File > Revert to Saved を選択すると、現在開いているウィンドウで、最後に保存された時点から現在までに加えられた変更内容がすべて破棄されます。何らかの変更が加えられていれば、図 8.4 に示すようなダイアログボックスが表示されます。Cancel をクリックすると、プログラムを Revert to Saved オプションを選択した時点の状態に戻します。OK をクリックすると、最後に保存された時点以降に加えられたすべての変更内容が破棄され、ウィンドウを最後に保存された時点 (または、何も保存していなければファイルを開いた時点) の状態に戻します。

 

Set Print Options...

このメニューを選択すると、様々な印刷オプションを設定できるダイアログが開きます。マージン値の設定では、プリンタを利用できる最大領域と現在のウィンドウで利用可能な空間の境界との間の余白の総量を定義することができます。この値にゼロが設定されたら、プリンタで使用される最大領域を GCK ウィンドウで使用できることになります。ヘッダチェックボックスの Print document name は、ページの最上部に現在のドキュメントの名称を常に印刷します。Print page numbers は、印刷する際に各ページに番号が付けられます。最後の2つのオプションは、複数ページの塩基配列ドキュメントをプリントアウトする際に重要になるものです。

 

Page Setup…

File > Page Setup… は、適切な書式印刷を支援するために設計された標準ダイアログボックスです。Page Setup… およびその他のダイアログに関する詳しい情報は、お持ちのプリンタとコンピュータのマニュアルをご覧ください。なお、ダイアログボックス内のレイアウトは使用するプリンタによって異なる点にご注意ください。

 

Print…

File > Print (command-P/ctrl-P) を選択すると、現在アクティブなウィンドウの内容を印刷できます。コンストラクト、ゲル、および、イラストレーションウィンドウでは、画像サイズが1ページを超えるサイズになる可能性がある点に注意してください。このことは、印刷を開始する前に Edit > Show Page Breaks で確認することができます。
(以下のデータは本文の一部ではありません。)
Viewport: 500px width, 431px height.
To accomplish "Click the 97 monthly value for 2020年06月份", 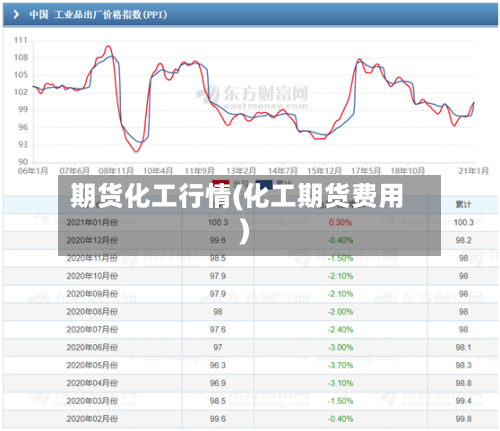I will click(x=218, y=347).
「改ページ」ラインが何も表示されていなければ、その画像は1ページ内に収まることになります。なお、コンストラクトウィンドウでは、Construct > Magnification > Fit to Page を使って画像を1ページにフィットさせることもできます。

 

Choose GCK Data Folder…

GCK Data フォルダは、GCK がある種のタスクを実行するために使用するデータを保存する場所です。例えば、制限酵素リストやコドン表が保存されるのはこのフォルダです。GCK Data フォルダは、GCK をはじめてインストールする際に GCK アプリケーションと同じフォルダに配置されます。GCK では、この場所に GCK Data フォルダがあるのが前提とされます。何らかの理由があって、GCK アプリケーションや GCK Data フォルダを別の場所に移動したい場合は、GCK に変更後の GCK Data フォルダの場所を伝えることができます。File > Choose GCK Data Folder… を選択すると、図 8.6 に示すダイアログが表示されます。ダイアログには、現在の GCK Data フォルダの場所が表示されています。Cancel をクリックすると何も変更を加えずダイアログを閉じることができます。

図 8.6:現在設定されている GCK Data フォルダ

 

Change をクリックすると、図 8.7 に示すダイアログが開きます。標準ボタンとポップアップメニューを使って、GCK Data フォルダとして割り当てたいフォルダにカーソルを移動します。

 

図 8.7:GCK Data フォルダの選択例

 

Quit

File > Quit (command-Q/ctrl-Q) を選択すると、全てのウィンドウが閉じたあと、Gene Construction Kit が終了します。前回保存した内容に変更が加えられたウィンドウがあれば、変更内容を保存するか、破棄するかを選択するオプションが表示されます (図 8.4 参照)。